I was also playing with the OptionWriteEmptyNodes as when I tested with input tags their self closing was being removed, adding that option seemed to fix that. I commented it out now to make sure it wasn't impacting this issue.
This is my .NET C# code:
HtmlDocument doc = new HtmlDocument(); doc.LoadHtml(content); HtmlNode.ElementsFlags.Remove("option"); // otherwise, the closing tag is removed. //doc.OptionWriteEmptyNodes = true; var nodes = doc.DocumentNode.SelectNodes("//select"); if (nodes == null) return "Not found"; else return nodes.OuterHtml;
You need to set the ElementsFlag field for the option tag to make it work
HtmlNode.ElementsFlags["option"] = HtmlElementFlag.Closed; HtmlDocument doc = new HtmlDocument(); doc.LoadHtml(html);
which should return your original HTML code.
I believe the reason that HtmlAgilityPack behaves this way is because the
<option>-tag is ironically an optional tag in HTML that doesn't require a closing tag.
Taken from the documentation of the
HtmlNode class and it's field
Gets a collection of flags that define specific behaviors for specific element nodes.
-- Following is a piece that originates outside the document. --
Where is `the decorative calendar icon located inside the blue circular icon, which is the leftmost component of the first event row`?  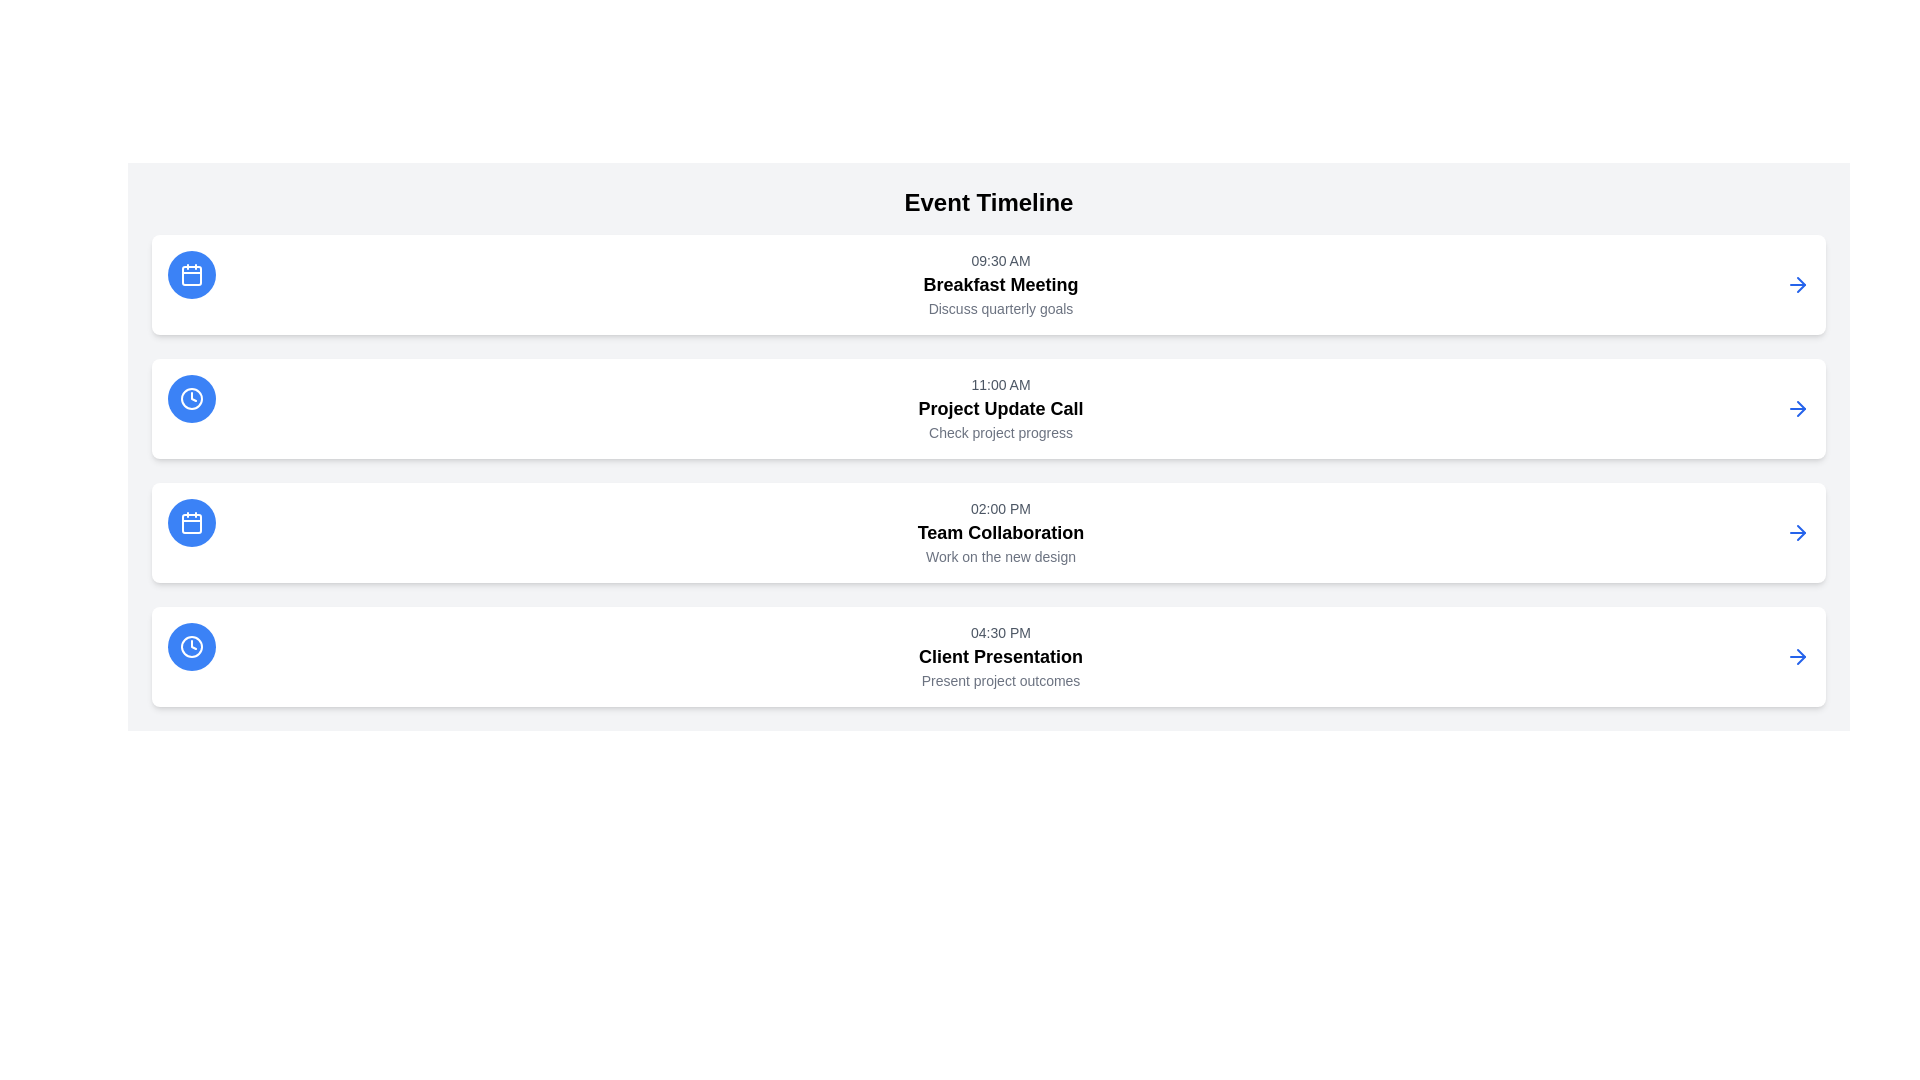 the decorative calendar icon located inside the blue circular icon, which is the leftmost component of the first event row is located at coordinates (192, 276).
The table contains a DictionaryEntry list with the lowercase tag name as the Key, and a combination of HtmlElementFlags as the Value.
Further look into the
HtmlElementFlag enums reveal this:
Empty - The node is empty. META or IMG are example of such nodes. Closed - The node will automatically be closed during parsing.
You can view the source code for the class HtmlNode to see what other tags are considered 'specific'.